Damage to Motor Cortex
Damage to primary motor cortex (e.g., stroke) paralyzes muscles controlled by those areas, typically on the opposite side of the body.
Damage to premotor cortex can result in apraxia (inability to carry out skilled actions) and deficits in fine motor control.
Somatosensory Areas
Primary somatosensory cortex: Receives general sensory information from skin and proprioceptors.
Somatosensory homunculus: Diagram representing the relative size of cortical area devoted to sensory input from different body regions.
Somatosensory association cortex: Integrates sensory input for object recognition.
Visual Areas
Primary visual (striate) cortex: Located in the occipital lobe; receives visual information from the retinas.

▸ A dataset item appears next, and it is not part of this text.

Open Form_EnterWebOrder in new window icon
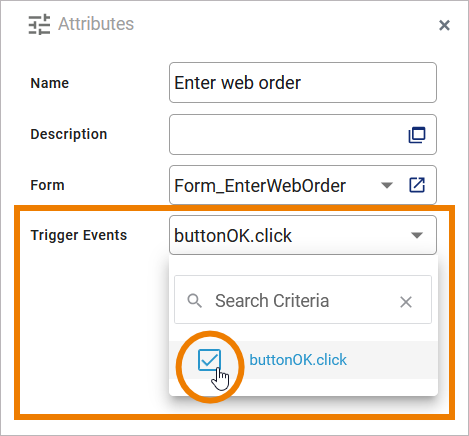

Visual association area: Interprets visual stimuli using past experiences (e.g., recognizing faces).
Auditory and Vestibular Areas
Primary auditory cortex: Superior margin of temporal lobes; interprets pitch, loudness, and location.

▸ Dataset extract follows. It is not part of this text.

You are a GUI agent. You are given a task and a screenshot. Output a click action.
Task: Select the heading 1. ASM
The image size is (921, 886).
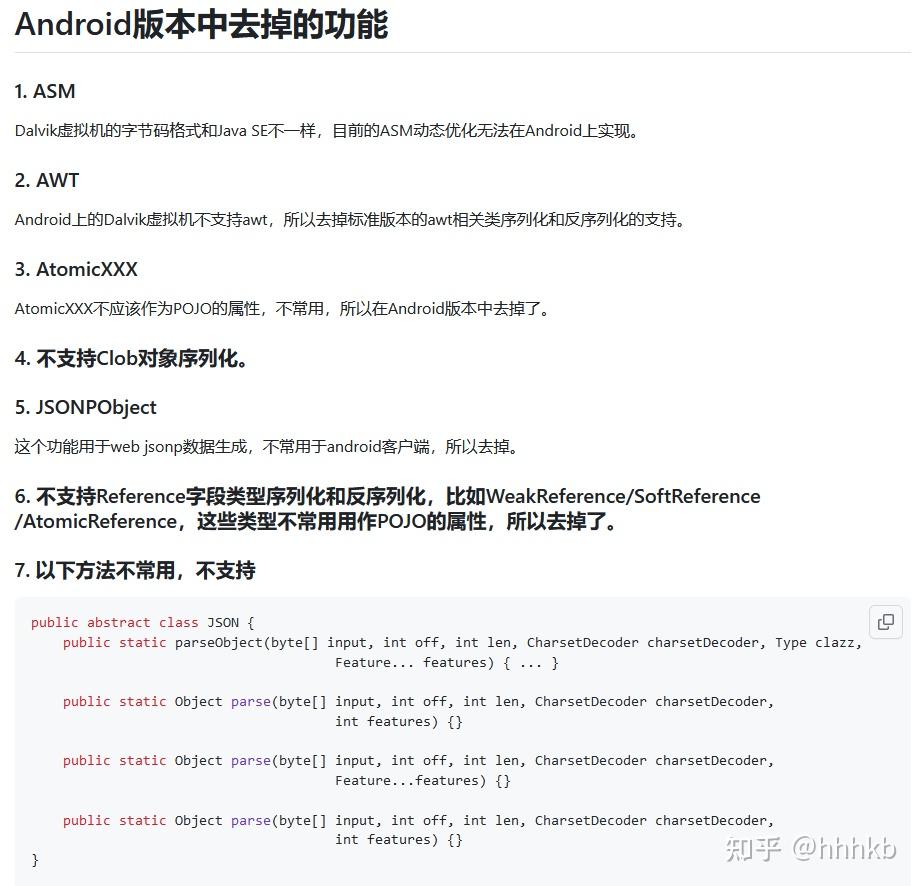coord(44,91)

Auditory association area: Stores memories of sounds and permits perception of sound stimuli.
Vestibular cortex: Responsible for conscious awareness of balance.

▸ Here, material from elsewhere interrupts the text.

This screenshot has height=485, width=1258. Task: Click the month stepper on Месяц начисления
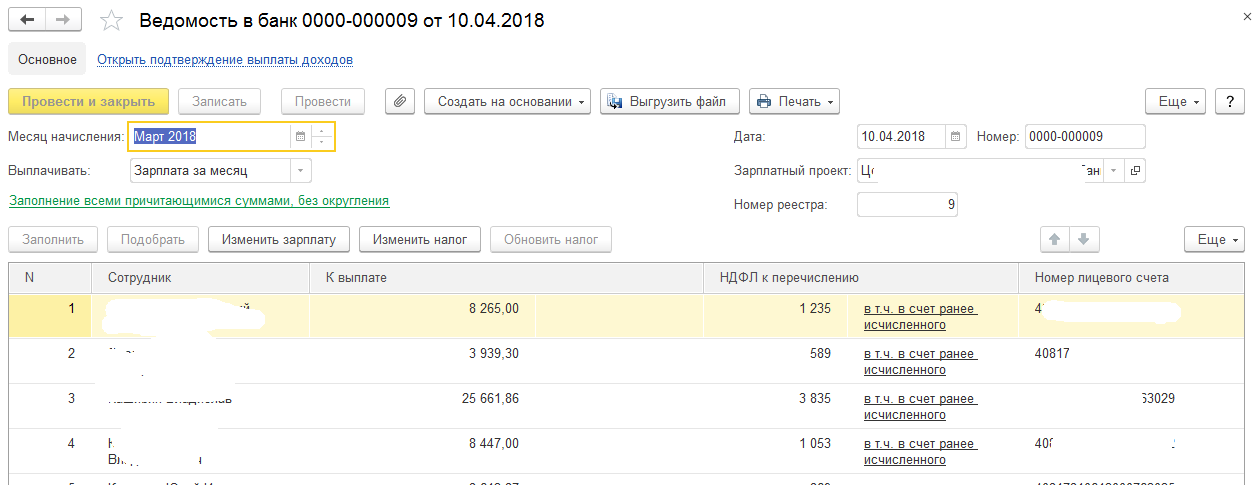point(323,136)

Olfactory, Gustatory, and Visceral Areas
Olfactory cortex: Medial aspect of temporal lobes; conscious awareness of odors.
Gustatory cortex: In insula; perception of taste.
Visceral sensory area: In insula; perception of visceral sensations (e.g., upset stomach).
Association Areas
Multimodal association areas: Receive inputs from multiple sensory areas and send outputs to multiple areas, allowing integration and interpretation of information.
Divided into:
Anterior association area (prefrontal cortex): Involved with intellect, cognition, recall, personality, and working memory.
Posterior association area: In temporal, parietal, and occipital lobes; involved in pattern recognition, spatial awareness, and language understanding.
Limbic association area: Part of limbic system; provides emotional impact and helps establish memories.
Lateralization of Cortical Functioning
Lateralization: Division of labor between hemispheres; hemispheres are not identical.
Cerebral dominance: Refers to the hemisphere dominant for language (usually left hemisphere).
Left hemisphere: Controls language, math, logic.
Right hemisphere: Controls visual-spatial skills, intuition, emotion, artistic and musical skills.
Hemispheres communicate via fiber tracts and functional integration.
Cerebral White Matter
Structure and Function
Cerebral white matter is responsible for communication between cerebral areas and between the cortex and lower CNS. It consists of myelinated fibers bundled into large tracts.
Association fibers: Connect different parts of the same hemisphere.
Commissural fibers: Connect gray matter of two hemispheres (e.g., corpus callosum).
Projection fibers: Connect hemispheres with lower brain or spinal cord.
Basal Nuclei (Ganglia)
Structure and Function
The basal nuclei are deep gray matter structures within each hemisphere, including the caudate nucleus, putamen, and globus pallidus. Together, the caudate nucleus and putamen form the striatum.
Influence muscle movements.
Play a role in cognition and emotion.
Regulate intensity of slow or stereotyped movements.
Filter out inappropriate responses.
Inhibit antagonistic/unnecessary movements.
Clinical relevance: Disorders such as Parkinson's disease and Huntington's disease are associated with basal nuclei dysfunction.
Summary Table: Major Regions and Features of the CNS
Region | Main Structures | Key Functions |
|---|---|---|
Cerebral Cortex | Gray matter (outer layer) | Conscious thought, sensory perception, voluntary movement |
White Matter | Myelinated fibers (internal) | Communication between regions |
Basal Nuclei | Caudate nucleus, putamen, globus pallidus | Motor control, cognition, emotion |
Ventricles | Lateral, third, fourth ventricles | CSF production and circulation |
Additional info:
Functional imaging (PET, MRI) is used to study the localization of brain functions.
Damage to specific cortical areas can result in loss of function, such as paralysis or sensory deficits.
Motor and sensory homunculi illustrate the disproportionate representation of body regions in the cortex (e.g., face and hands have larger areas due to fine motor and sensory control).